Expat Life Gets Less Cushy For U.S. Workers Overseas
From The Wall Street Journal Online
The cushy expat lifestyle is increasingly a thing of the past.
Corporate cost-cutting has been eroding lavish packages -- once replete with premium pay and hefty
allowances for maids, drivers and schooling -- for some time.
Now the falling dollar and changes to the U.S.
tax code have sharply eroded the lifestyles of executives and their families posted overseas. The perks of lore
are now largely reserved for only the highest level executives or hardship postings like Kuwait and Pakistan.
The weak dollar is causing much of the pain. The dollar has dropped more than 25% against the euro since
the end of 2002 and reached parity with the Canadian dollar for the first time in more than 30 years. It has
lost almost half of its value against the Brazilian real since 2003.

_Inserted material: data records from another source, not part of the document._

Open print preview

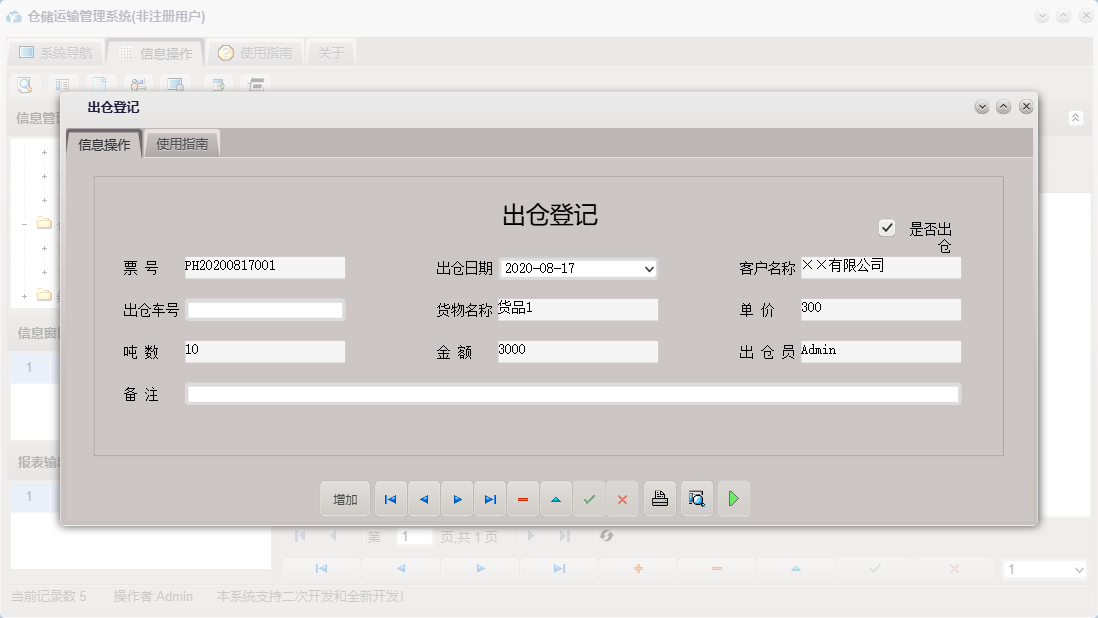pyautogui.click(x=696, y=499)
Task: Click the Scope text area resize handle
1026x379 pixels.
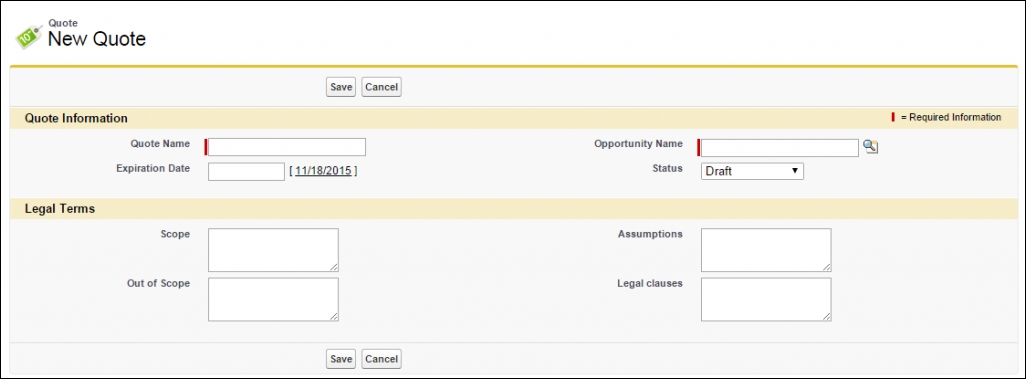Action: pyautogui.click(x=334, y=267)
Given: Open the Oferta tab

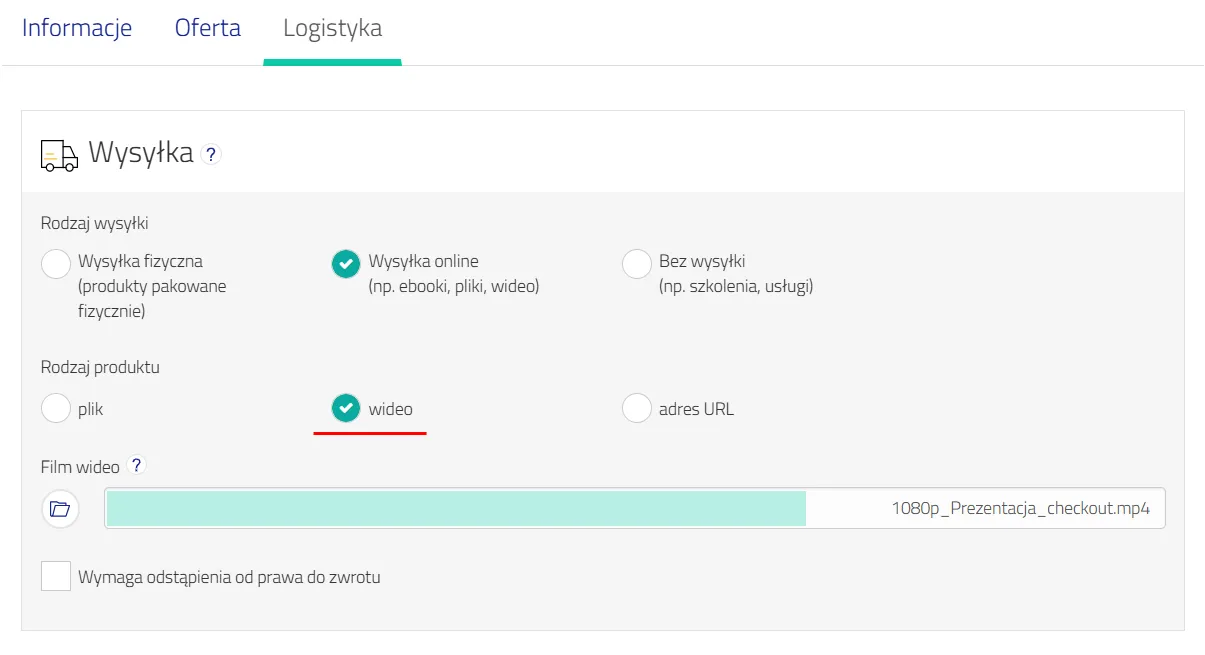Looking at the screenshot, I should tap(208, 28).
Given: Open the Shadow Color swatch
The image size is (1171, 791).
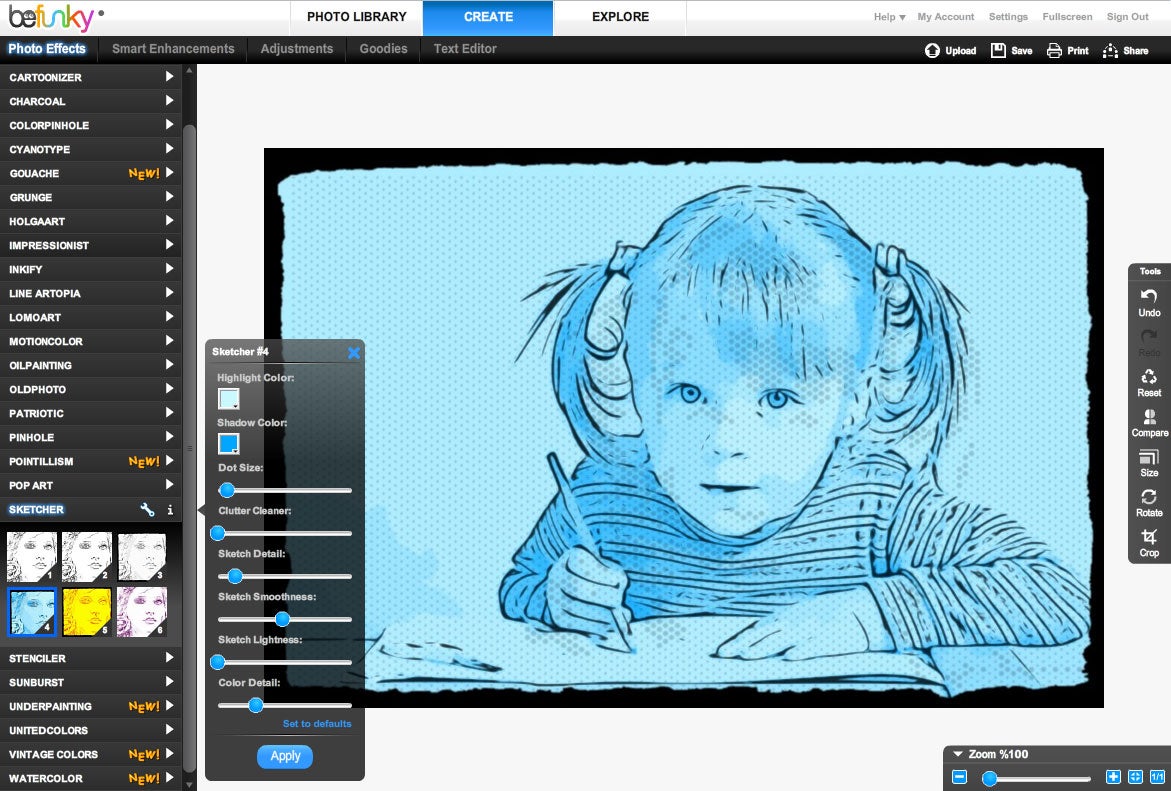Looking at the screenshot, I should coord(229,444).
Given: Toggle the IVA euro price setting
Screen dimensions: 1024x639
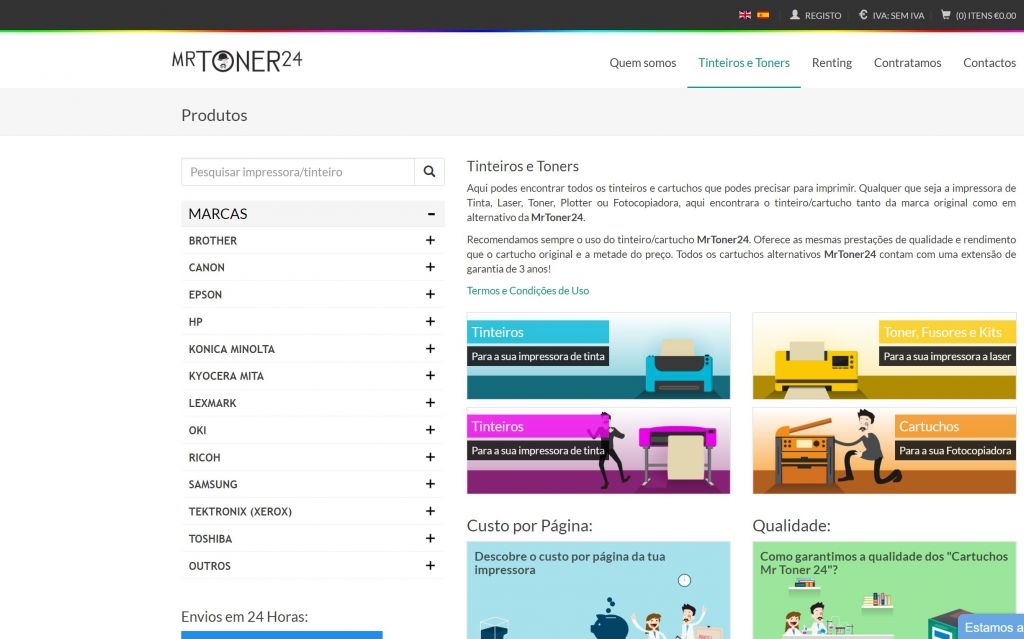Looking at the screenshot, I should click(863, 15).
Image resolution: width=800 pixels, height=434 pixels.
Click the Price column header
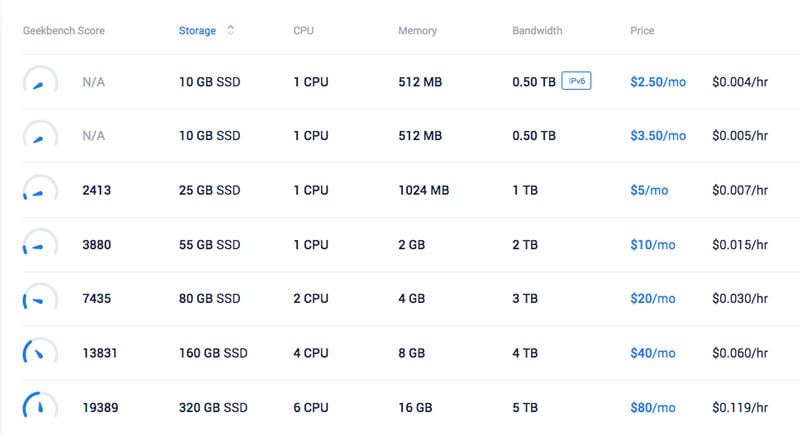(642, 31)
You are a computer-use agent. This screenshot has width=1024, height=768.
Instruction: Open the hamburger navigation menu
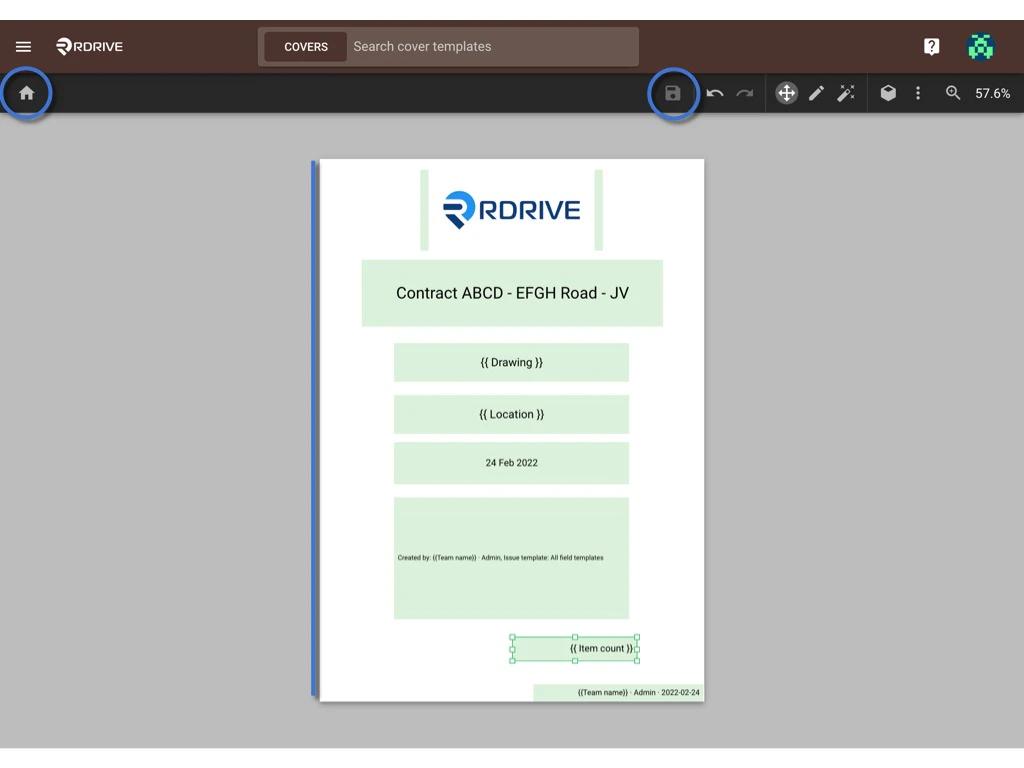(x=23, y=46)
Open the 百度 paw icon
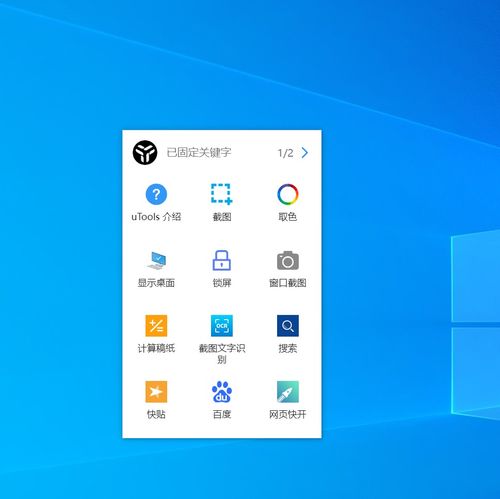The image size is (500, 499). click(222, 392)
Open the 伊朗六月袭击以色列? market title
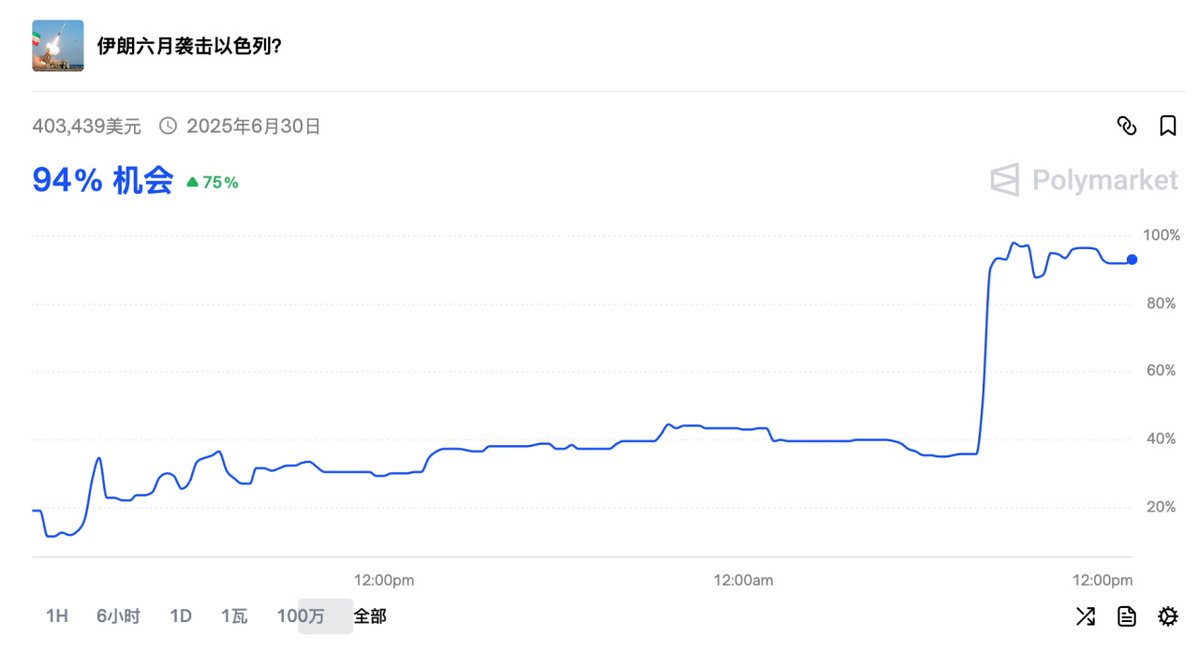 (189, 46)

The hardest hit are in Europe, where bankers used to regale their
envious friends back home with tales of weekend jaunts to Morocco or
ski trips to Zermatt. Now all they want to talk about is the cost of
laundry detergent and how New York real estate seems like a bargain
after house-hunting in London.
Pollution is an emerging worry for families considering a posting in
Beijing and other parts of rapidly industrializing Asia. Terrorism and
anti-Americanism remain concerns.
The shift comes as companies are sending more executives abroad.
London has emerged as a global finance capital, and markets in Brazil,
Russia, India and China are exploding. Globally, 69% of multinational companies sent more people abroad in
2006 than in the year prior, according to a survey by GMAC Global Relocation Services.
The movement of American talent to foreign countries began, in earnest, in the mid-20th century. At the time,
the appeal of suburban living -- and the rampant consumerism it helped cultivate -- was surging. Companies
assumed it would be very difficult to compel executives to take their families away from such bounty.
"There
was a sense of, 'We're going to have to actually bribe these people to go,' " says Carol-Ann Simon, a partner
at BDO Seidman LLP, who oversees the firm's expatriate consulting practice. American expats came to
expect compensation packages including "mobility premiums" and "hardship pay."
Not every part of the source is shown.